> Problem
Scan the records beneath this line for the line holding "ANTRATSIIT] (52, 1581)" and the line holding "ET (119, 20)", then transcribe exactly those two and all lines between.
*** Opening of Task data ***
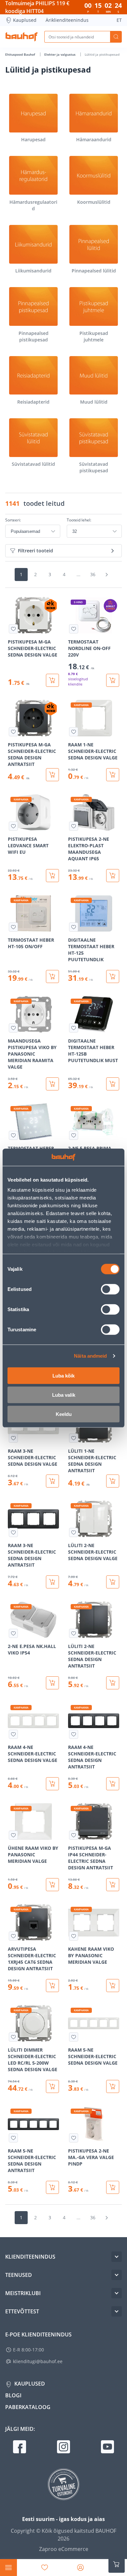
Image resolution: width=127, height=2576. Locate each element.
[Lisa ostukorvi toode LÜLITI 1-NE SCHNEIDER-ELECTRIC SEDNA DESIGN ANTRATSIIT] (112, 1481)
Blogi (13, 2395)
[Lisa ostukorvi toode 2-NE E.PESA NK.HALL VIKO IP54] (52, 1682)
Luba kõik (63, 1375)
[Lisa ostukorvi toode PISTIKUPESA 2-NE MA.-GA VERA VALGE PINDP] (112, 2187)
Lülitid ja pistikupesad (102, 54)
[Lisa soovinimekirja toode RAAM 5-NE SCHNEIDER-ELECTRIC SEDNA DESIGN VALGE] (73, 2037)
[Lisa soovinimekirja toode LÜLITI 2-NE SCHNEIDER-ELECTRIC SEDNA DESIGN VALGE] (73, 1532)
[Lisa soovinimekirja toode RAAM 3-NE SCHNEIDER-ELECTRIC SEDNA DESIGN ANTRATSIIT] (13, 1532)
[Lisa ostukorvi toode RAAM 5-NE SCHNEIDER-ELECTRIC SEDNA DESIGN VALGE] (112, 2086)
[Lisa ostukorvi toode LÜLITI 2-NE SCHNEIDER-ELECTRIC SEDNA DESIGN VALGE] (112, 1581)
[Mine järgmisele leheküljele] (106, 574)
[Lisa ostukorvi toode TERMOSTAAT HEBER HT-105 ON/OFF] (52, 976)
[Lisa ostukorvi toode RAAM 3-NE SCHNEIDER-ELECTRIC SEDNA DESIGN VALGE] (52, 1481)
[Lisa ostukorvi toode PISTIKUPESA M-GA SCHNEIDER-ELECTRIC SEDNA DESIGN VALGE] (52, 680)
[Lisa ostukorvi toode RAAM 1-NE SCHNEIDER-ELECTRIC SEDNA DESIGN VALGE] (112, 774)
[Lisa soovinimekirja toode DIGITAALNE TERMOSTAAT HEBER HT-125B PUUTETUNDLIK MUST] (73, 1027)
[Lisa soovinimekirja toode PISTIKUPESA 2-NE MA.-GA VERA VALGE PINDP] (73, 2137)
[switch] (110, 1289)
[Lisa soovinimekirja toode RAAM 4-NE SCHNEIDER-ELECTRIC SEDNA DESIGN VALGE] (13, 1734)
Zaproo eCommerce (63, 2549)
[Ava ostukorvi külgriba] (116, 2564)
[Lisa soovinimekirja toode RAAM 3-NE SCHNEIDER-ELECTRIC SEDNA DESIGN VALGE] (13, 1438)
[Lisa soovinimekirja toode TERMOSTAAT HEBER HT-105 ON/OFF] (13, 927)
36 (92, 574)
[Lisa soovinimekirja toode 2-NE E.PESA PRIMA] (73, 1135)
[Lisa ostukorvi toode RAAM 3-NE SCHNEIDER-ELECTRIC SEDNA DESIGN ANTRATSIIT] (52, 1581)
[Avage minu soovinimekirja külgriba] (44, 2567)
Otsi (116, 37)
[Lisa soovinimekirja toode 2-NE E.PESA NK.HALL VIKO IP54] (13, 1633)
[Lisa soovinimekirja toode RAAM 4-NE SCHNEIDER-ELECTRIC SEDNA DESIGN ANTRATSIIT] (73, 1734)
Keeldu (64, 1414)
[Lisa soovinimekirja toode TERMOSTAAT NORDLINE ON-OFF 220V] (73, 628)
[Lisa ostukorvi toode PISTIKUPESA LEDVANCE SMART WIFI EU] (52, 875)
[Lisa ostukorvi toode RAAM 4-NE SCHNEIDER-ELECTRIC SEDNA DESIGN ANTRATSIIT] (112, 1783)
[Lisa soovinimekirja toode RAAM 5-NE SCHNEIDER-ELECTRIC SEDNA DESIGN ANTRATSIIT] (13, 2137)
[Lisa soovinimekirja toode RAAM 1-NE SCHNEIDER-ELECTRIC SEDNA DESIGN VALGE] (73, 731)
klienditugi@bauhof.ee (38, 2361)
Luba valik (63, 1394)
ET (119, 20)
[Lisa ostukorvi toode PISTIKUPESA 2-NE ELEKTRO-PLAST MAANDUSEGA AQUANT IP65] (112, 875)
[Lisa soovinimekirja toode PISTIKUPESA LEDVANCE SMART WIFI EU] (13, 826)
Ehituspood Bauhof (20, 54)
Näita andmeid (90, 1356)
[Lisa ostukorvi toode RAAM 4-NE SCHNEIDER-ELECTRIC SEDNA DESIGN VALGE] (52, 1783)
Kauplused (24, 20)
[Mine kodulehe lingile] (21, 37)
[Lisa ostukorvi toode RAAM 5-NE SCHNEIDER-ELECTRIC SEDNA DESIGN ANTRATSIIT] (52, 2187)
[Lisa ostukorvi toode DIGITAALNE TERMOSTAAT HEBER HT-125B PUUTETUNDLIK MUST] (112, 1083)
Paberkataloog (27, 2407)
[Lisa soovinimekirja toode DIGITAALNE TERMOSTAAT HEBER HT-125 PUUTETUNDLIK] (73, 927)
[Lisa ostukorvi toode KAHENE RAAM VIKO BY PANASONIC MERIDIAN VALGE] (112, 1985)
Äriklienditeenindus (67, 20)
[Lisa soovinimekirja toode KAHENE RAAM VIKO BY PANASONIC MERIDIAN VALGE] (73, 1936)
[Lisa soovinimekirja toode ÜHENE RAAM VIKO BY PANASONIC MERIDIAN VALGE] (13, 1835)
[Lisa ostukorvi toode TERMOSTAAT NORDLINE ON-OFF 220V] (112, 680)
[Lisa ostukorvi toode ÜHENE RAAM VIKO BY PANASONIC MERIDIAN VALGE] (52, 1884)
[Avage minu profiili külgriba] (80, 2567)
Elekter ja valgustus (60, 54)
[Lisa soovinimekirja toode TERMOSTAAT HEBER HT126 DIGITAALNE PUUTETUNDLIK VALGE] (13, 1135)
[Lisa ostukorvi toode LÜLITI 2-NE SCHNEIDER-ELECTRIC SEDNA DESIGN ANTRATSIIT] (112, 1682)
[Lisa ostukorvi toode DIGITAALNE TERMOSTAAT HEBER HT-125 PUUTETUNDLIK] (112, 976)
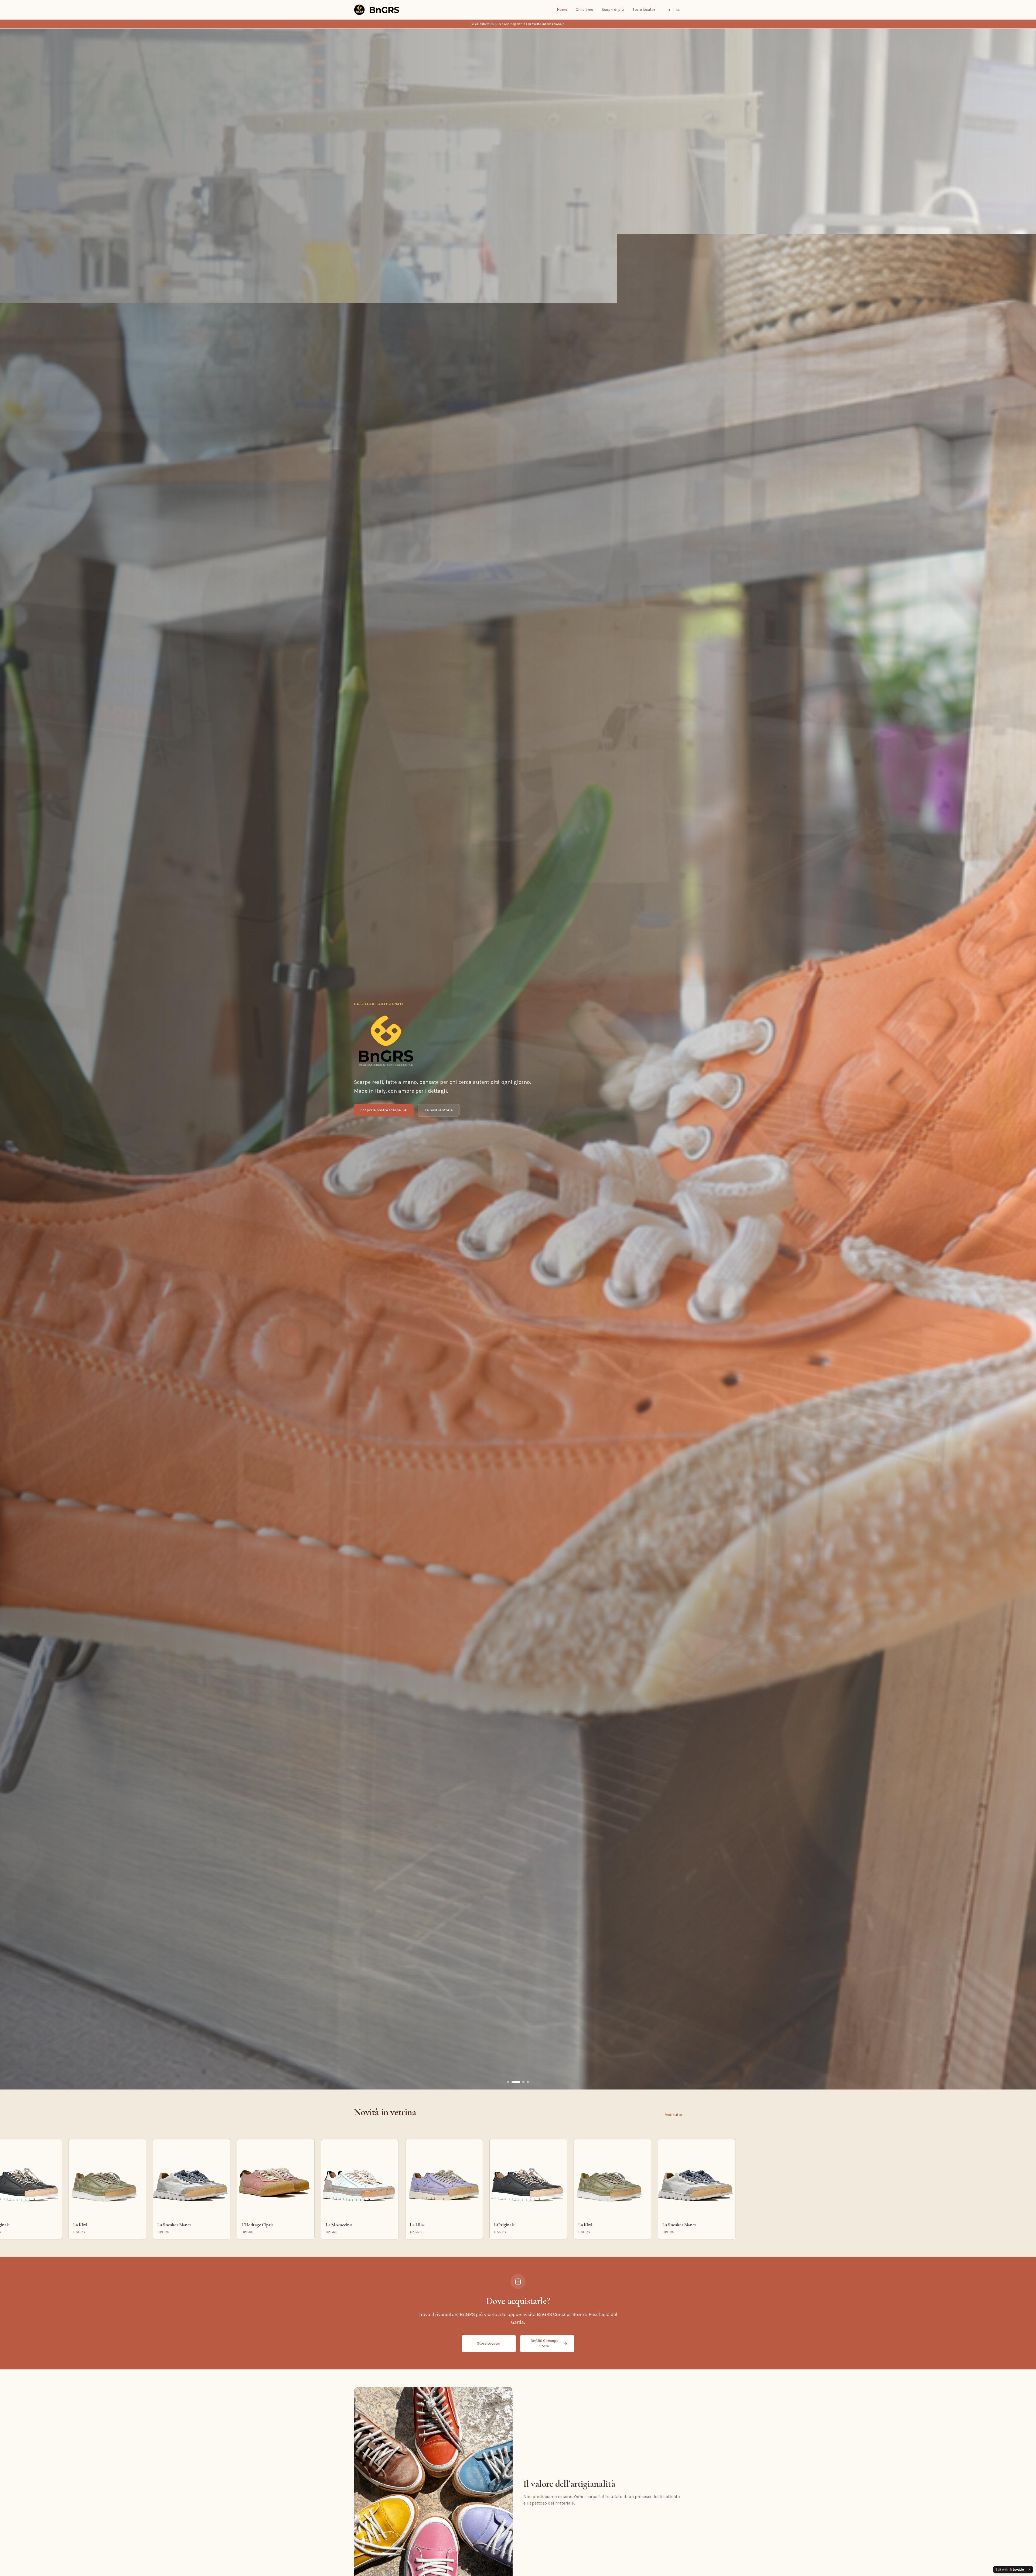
*** Close of Task data ***
> Exercise output
[Lisa ostukorvi toode RAAM 3-NE SCHNEIDER-ELECTRIC SEDNA DESIGN ANTRATSIIT] (52, 1581)
[Avage minu soovinimekirja külgriba] (44, 2567)
Otsi (116, 37)
[Lisa soovinimekirja toode 2-NE E.PESA NK.HALL VIKO IP54] (13, 1633)
[Lisa soovinimekirja toode RAAM 4-NE SCHNEIDER-ELECTRIC SEDNA DESIGN ANTRATSIIT] (73, 1734)
Keeldu (64, 1414)
[Lisa soovinimekirja toode TERMOSTAAT NORDLINE ON-OFF 220V] (73, 628)
[Lisa ostukorvi toode PISTIKUPESA LEDVANCE SMART WIFI EU] (52, 875)
[Lisa ostukorvi toode RAAM 4-NE SCHNEIDER-ELECTRIC SEDNA DESIGN ANTRATSIIT] (112, 1783)
[Lisa soovinimekirja toode RAAM 5-NE SCHNEIDER-ELECTRIC SEDNA DESIGN ANTRATSIIT] (13, 2137)
[Lisa soovinimekirja toode RAAM 1-NE SCHNEIDER-ELECTRIC SEDNA DESIGN VALGE] (73, 731)
klienditugi@bauhof.ee (38, 2361)
Luba valik (63, 1394)
ET (119, 20)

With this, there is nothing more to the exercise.